Es necesario salir de todo ese engranaje reactivo de identificaciones y para ello se requiere claramente una decisión individual. Un compromiso con la Verdad que cuestione todo lo que hemos invertido en edificarnos sin tener en cuenta en base a qué lo hemos hecho. Que cuestione todos los modelos de mujeres que a lo largo de la historia nos han influido a través de la literatura, la prensa, la industria cinematográfica y la invasión publicitaria, alienándonos y alimentando aún más la distancia con nosotras mismas y con los hombres.

Cualquier representación, por muy maravillosa y glamourosa que parezca, es un vestido harapiento al lado de la verdadera emanación de una mujer que vive en contacto consigo misma.

La belleza de una mujer íntegra, cuya vida se apoya en unos cimientos de Verdadero Amor es única.

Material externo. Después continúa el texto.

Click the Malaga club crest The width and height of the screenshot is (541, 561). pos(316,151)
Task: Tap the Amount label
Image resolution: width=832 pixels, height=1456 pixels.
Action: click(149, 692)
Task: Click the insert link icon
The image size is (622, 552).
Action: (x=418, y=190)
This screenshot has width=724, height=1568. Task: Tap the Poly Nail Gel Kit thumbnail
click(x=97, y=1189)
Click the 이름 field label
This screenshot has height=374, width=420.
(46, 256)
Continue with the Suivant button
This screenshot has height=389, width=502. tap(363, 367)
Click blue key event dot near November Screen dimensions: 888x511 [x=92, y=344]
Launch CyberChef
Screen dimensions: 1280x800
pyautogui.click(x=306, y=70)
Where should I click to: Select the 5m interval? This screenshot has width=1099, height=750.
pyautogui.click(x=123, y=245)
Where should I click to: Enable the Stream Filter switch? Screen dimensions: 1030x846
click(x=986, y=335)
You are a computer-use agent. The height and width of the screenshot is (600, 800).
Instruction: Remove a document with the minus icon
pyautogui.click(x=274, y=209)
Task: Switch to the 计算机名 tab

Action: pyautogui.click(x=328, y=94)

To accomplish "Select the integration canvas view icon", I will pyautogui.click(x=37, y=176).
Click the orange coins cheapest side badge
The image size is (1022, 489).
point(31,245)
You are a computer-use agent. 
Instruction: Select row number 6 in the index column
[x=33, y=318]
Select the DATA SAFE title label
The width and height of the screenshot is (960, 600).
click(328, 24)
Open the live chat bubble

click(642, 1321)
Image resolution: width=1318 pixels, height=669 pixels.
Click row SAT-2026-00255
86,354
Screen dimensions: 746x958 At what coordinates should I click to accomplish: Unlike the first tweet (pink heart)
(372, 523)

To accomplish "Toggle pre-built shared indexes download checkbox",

Esa belleza no se adquiere, no se conquista ni se compra. Esa belleza nos pertenece a todas. No es privilegio de aquellas que responden a ciertos cánones, ni de las que pueden regalarse todo tipo de adornos y aderezos, tampoco lo es de aquellas que pueden invertir en arreglos en un intento de sustituir lo insustituible.

Nuestra belleza es el resultado de llevar una vida responsable, de ser conscientes de la huella que dejamos en todo lo que expresamos, en todo lo que hacemos. La huella que dejamos en nuestros hijos, en nuestras parejas, en nuestros alumnos y compañeros de trabajo, en nuestros amigos y en todas nuestras creaciones.

La belleza de una mujer reside en la armonía que desprende, en la emanación serena de su mirada hacia todo lo que le rodea, en el brillo de sus ojos cuando se expresa fiel a la verdad de su corazón. En su receptividad natural y en la sabiduría para intervenir con amor cuando es verdaderamente necesaria.

Esa belleza original emerge y se muestra sin pudor cuando las veladuras que la ocultan y en muchos casos la coraza que aprisiona nuestro corazón, se desvanece.

Sanar nuestras heridas implica sincerarnos con nosotras mismas, tomar la decisión de abandonar el intento de continuar reinventándonos inspiradas por ideales y cánones esclavizantes.

Nuestra verdadera expresión nace de ese pulso íntimo que mana desde lo más profundo de nuestro corazón, donde reside la verdadera medicina, el verdadero alimento y la verdadera salvación para la humanidad y para la Tierra.